What are the typical requirements if one is to use "pink" instead of 703 or mineral wool? Do they need to be as dense or larger. Does it need to be compacted a bit? Etc, etc...

Here's what I've been thinking. I did a search for bass traps several years ago and came across a site (blog, personal page..) where a person made cylindrical traps with the "pink" stuff. I was thinking about going this route so that I could have a pseudo column in the corner that serves as a trap. My idea was to make it look like an SVS cylinder sub.

Could this work or should I just go for super chunks in the corners? 

Will it work if the corner is not completely blocked off since the trap can't truly fit snugly into the corner?


----------



## Guest (Dec 8, 2011)

What are super chunks?

I think I might have read the same thing.
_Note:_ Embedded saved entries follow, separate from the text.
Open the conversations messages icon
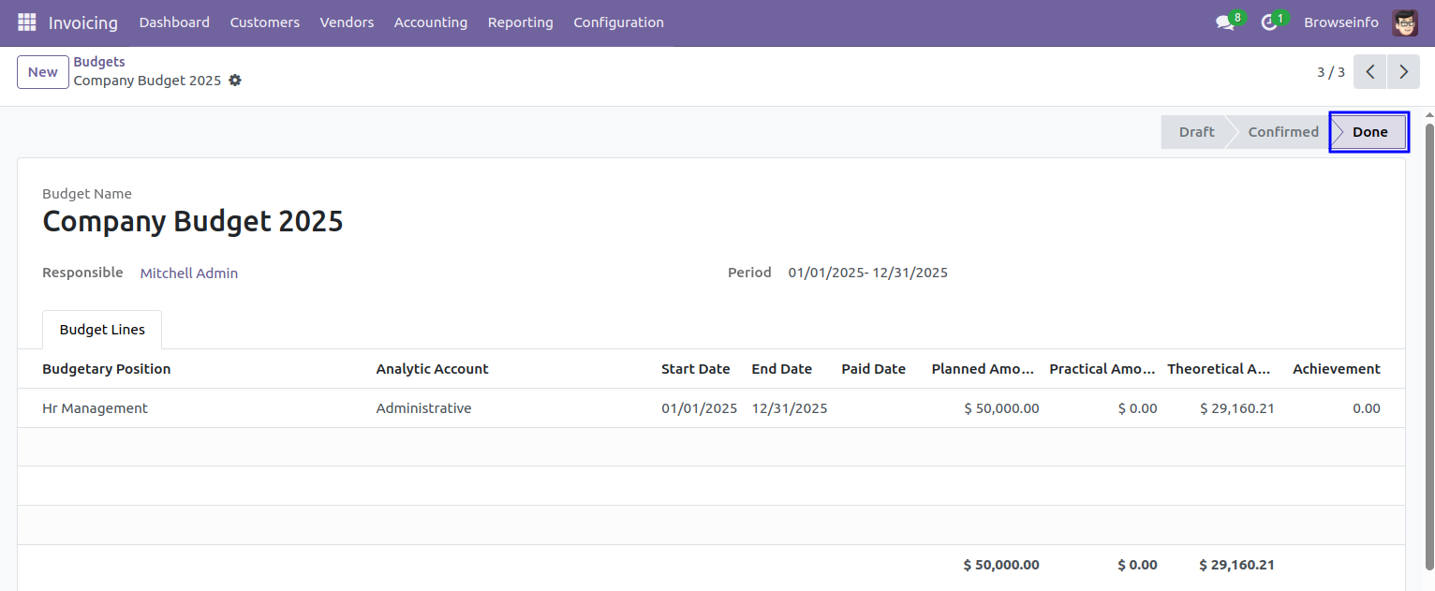Screen dimensions: 1435x591 click(1225, 22)
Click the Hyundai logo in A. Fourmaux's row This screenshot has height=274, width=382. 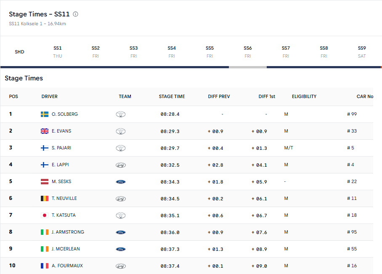click(x=121, y=266)

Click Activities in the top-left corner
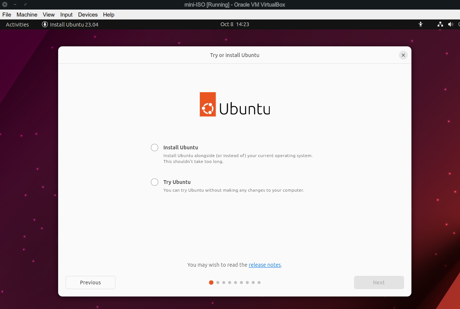pos(17,24)
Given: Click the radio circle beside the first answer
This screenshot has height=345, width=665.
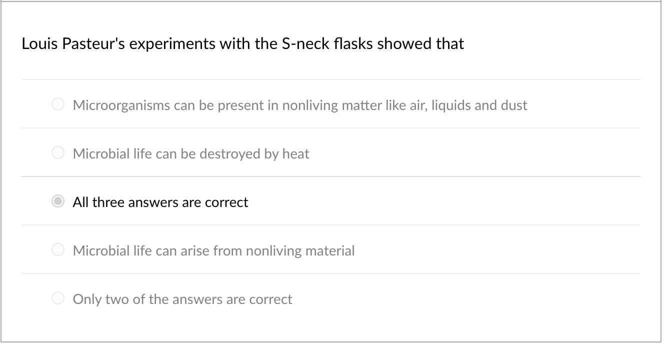Looking at the screenshot, I should [58, 104].
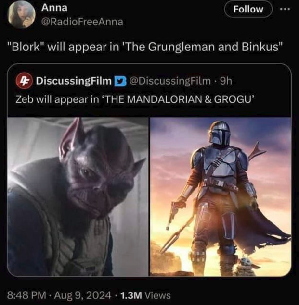Open the @DiscussingFilm handle in quoted tweet
Viewport: 299px width, 305px height.
(170, 81)
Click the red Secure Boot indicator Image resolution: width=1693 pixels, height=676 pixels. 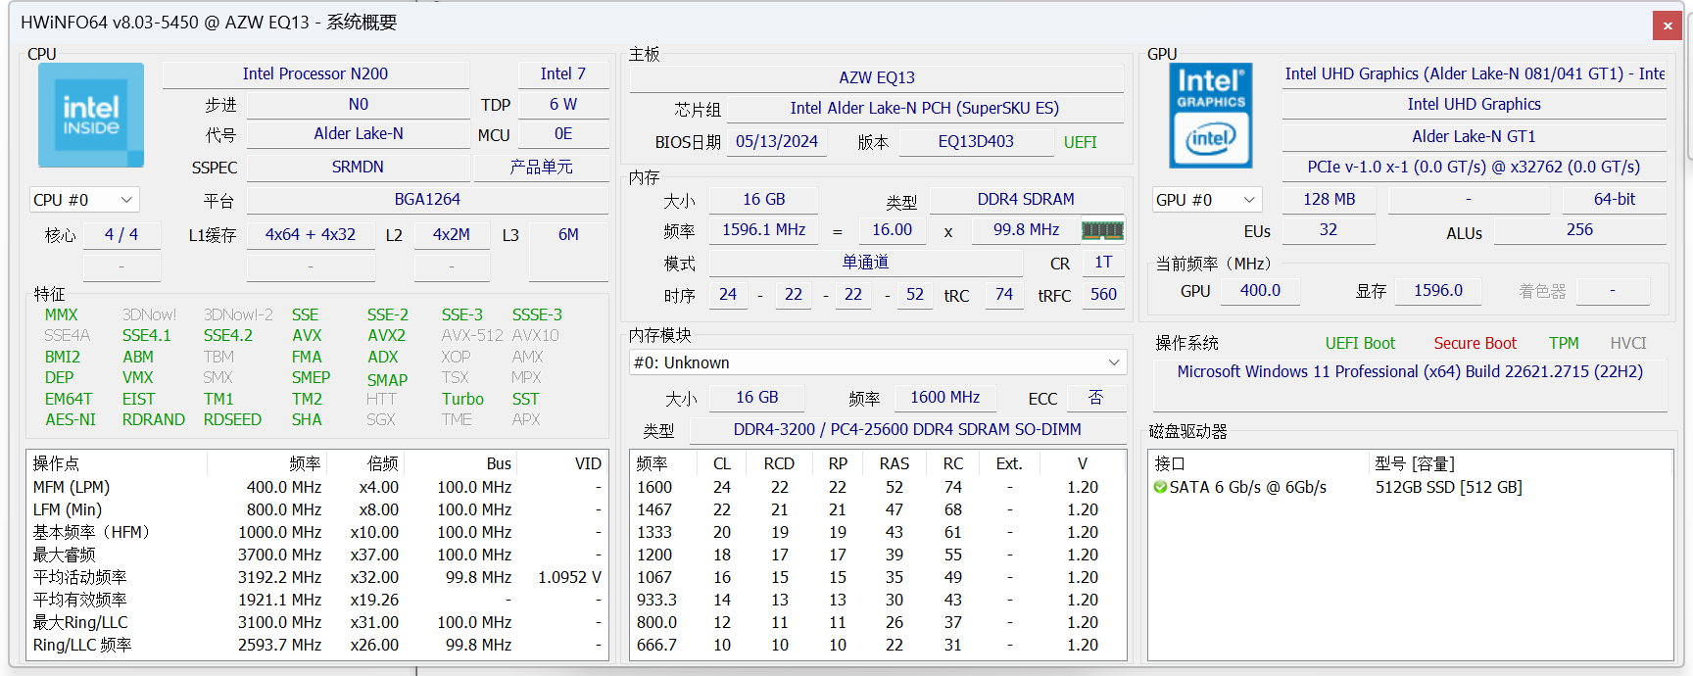(1475, 344)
People pretty much using rolls of fiberglass and wrapping them in fabric from wally world. I've also read that fiber glass isn't dense enough to slow down bass waves. IDK what the truth is. I don't think it would cost a whole lot to test it, and if it didn't work, you could just add more fiber glass to your attic.
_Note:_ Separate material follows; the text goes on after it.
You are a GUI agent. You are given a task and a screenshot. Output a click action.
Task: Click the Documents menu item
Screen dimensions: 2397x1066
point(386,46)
Could you take before and after REW measurments?


----------



## bpape (Sep 14, 2006)

What it's really about is gas flow resistivity. As you get thicker in material, the need for higher density decreases - and less dense material can actually work better. 

If you're going to do the cylinder route, just make sure you get enough diameter to make it work low. Think a minimum of a 16" diameter. Bigger is better.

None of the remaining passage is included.